Dans La Rencontre avec Tatarka, en janvier 1980, Bernard Noël rapporte ces mots du résistant communiste puis dissident écrivain slovaque, alors qu'ils parlaient du procès de Vaclav Havel à Prague :
« — Havel est un représentant de la culture tchèque et de la nation tchèque, et – excusez cette expression – c'est un héros. Il a toujours voulu sauver ceci, aider cela, par exemple en ramassant des souscriptions. Mon malheur, arrivant à Prague, ç'a été de rencontrer Havel, qui m'a dit : “Signe !” Et j'ai signé la Charte. Et peu après une auto m'écrasa. »
Mais la toute première rencontre du Tchèque et du Slovaque, avant la Charte 77, eut lieu à Bratislava où une de ces fameuses « souscriptions » avait mené Havel à la rencontre des écrivains slovaques. Et, selon Havel, c'est Dominik Tatarka, qui avait rompu avec le parti communiste en 1968, qui lui acquit de nombreuses signatures.
De 1968 à sa mort, en 1989, quelques mois avant la chute du Mur de Berlin, celui qui était considéré comme le plus grand écrivain slovaque a vécu dans un isolement quasi complet dans la périphérie de Bratislava. Cette rencontre avec le vieil écrivain qu'il relate fut pour Bernard Noël pour le moins malaisée, tant la mise à l'écart de Tatarka était contrôlée par le régime, à l'intérieur de la société slovaque. Le seul livre de lui officiellement republié était un roman sur la république fasciste slovaque, assez remarquable au demeurant (La République des curés).
En 1993 (le 1er janvier) eut lieu la scission entre la Tchéquie et la Slovaquie. Les éditions de l'Aube en France firent paraître Une saison à Paris, par lequel je découvris avec éblouissement Tatarka, à l'instigation de Bernard Noël, à qui j'avais appris que je m'apprêtais à partir en Slovaquie.
Quelle serait la position de l'homme et de l'écrivain Tatarka dans notre aujourd'hui oublieux de tout et dispendieux de riens ?
Voici deux documents, le premier en vidéo (57 secondes d'écoute sur ce lien INA), dans lequel Tatarka se confie sur le mouvement de la jeunesse tchécoslovaque en mai 1968, qu'il dit « déçue par le parti », mais qu'il suppose néanmoins soucieuse de préserver la « démocratie populaire ».

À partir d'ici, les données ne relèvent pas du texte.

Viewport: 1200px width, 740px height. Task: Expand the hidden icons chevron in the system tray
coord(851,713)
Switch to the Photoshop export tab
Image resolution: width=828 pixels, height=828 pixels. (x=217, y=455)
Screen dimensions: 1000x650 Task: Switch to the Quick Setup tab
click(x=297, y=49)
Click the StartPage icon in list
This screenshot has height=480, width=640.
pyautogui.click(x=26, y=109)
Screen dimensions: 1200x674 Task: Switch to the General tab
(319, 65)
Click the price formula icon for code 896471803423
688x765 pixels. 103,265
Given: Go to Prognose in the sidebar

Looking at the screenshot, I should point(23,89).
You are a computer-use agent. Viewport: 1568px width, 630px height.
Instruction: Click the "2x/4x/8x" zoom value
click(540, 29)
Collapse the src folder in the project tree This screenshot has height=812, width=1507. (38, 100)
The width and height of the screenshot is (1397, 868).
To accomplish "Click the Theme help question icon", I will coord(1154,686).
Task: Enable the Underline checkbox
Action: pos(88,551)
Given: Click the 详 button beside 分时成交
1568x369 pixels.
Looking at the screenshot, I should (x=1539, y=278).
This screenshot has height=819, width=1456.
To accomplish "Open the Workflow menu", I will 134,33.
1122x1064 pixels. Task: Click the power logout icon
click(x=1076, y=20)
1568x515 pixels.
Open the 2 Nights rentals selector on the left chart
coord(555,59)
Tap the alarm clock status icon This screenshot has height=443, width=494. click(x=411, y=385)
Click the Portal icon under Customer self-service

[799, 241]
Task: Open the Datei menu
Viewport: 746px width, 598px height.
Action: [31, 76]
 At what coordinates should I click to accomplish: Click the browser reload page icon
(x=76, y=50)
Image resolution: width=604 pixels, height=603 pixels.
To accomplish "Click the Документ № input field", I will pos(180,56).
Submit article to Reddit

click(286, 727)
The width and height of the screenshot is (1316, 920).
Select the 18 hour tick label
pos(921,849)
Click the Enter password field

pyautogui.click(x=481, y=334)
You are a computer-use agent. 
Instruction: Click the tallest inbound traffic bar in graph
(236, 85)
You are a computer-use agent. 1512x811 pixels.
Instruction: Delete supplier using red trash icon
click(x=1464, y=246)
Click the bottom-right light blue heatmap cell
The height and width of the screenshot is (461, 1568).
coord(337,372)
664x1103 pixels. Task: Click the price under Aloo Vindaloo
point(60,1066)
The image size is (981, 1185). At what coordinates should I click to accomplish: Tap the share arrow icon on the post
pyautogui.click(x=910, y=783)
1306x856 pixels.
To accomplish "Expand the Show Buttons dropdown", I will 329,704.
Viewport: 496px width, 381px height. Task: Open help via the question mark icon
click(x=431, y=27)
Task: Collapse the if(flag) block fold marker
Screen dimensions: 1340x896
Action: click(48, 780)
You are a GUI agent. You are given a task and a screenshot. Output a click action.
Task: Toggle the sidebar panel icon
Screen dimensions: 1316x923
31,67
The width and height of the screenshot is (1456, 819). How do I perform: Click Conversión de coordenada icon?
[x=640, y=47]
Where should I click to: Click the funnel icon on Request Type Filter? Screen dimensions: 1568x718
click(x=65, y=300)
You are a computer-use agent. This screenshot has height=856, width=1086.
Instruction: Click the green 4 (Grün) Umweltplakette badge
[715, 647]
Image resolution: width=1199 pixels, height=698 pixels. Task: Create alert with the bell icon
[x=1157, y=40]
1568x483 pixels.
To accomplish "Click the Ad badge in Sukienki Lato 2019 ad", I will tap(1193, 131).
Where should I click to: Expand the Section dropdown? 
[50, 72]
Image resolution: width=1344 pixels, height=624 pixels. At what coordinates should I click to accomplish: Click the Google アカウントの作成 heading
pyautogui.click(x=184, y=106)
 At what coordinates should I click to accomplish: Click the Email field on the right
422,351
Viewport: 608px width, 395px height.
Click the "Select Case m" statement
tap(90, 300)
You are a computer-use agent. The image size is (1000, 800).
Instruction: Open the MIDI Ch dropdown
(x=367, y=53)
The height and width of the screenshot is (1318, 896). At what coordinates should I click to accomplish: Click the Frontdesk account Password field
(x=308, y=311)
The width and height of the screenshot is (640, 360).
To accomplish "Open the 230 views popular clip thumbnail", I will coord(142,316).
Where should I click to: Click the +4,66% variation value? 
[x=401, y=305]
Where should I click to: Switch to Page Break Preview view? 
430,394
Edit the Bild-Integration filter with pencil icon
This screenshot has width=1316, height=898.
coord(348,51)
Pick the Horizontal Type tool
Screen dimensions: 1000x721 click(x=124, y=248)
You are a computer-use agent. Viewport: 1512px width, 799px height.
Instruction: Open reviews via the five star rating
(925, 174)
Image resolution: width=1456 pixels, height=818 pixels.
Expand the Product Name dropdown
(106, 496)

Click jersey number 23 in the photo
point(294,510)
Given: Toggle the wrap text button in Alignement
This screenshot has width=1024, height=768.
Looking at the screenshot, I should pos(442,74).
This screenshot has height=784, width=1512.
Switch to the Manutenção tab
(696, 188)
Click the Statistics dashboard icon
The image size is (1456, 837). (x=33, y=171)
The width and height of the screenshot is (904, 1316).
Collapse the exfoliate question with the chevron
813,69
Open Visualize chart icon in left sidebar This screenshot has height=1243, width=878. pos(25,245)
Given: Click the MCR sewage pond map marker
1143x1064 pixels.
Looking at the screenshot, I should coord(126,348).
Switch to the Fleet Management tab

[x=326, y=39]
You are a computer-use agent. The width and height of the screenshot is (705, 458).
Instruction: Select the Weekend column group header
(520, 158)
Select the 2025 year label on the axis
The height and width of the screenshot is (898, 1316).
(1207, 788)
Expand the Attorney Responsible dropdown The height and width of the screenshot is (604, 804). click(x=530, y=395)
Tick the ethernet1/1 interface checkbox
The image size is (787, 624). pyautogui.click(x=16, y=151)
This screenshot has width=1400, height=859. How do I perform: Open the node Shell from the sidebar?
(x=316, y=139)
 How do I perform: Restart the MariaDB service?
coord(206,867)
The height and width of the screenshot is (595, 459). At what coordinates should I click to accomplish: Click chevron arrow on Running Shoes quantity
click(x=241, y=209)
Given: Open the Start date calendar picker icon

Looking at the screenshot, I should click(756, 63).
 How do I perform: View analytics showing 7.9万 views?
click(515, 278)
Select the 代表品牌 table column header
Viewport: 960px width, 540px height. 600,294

Le second est un extrait de La Rencontre avec Tatarka, où le vieil écrivain confie à Bernard Noël ce qu'est selon lui le « bon emploi » d'un écrivain :
« [...] Comment conserver la communauté humaine ? Comment faire que la vie soit plus supportable ? J'aurais besoin d'autres de vos mots. Comparez une représentation théâtrale et la rencontre de deux hommes... Il m'est arrivé bien des fois que la rencontre d'un homme représente un grand événement, une action décisive... ou une représentation décisive. Il faudrait pouvoir formuler cet acte, cette action, qui se déploie entre deux hommes, ou entre les membres d'une petite société. Notre peau est écrite, c'est votre expression, écrite de signes qui sont pour la plupart inconnus. Et ces signes disent pourtant la possibilité de communication entre deux hommes qui ne parlent pas, qui restent en silence. C'est le grand mot des rabbins ukrainiens quand ils disent que le silence est soit une fumée, soit une communication. Des livres, il ne reste qu'une situation et quelques mots dans la mémoire. On s'efforce, on cherche, mais c'est si peu l'effort, la recherche. »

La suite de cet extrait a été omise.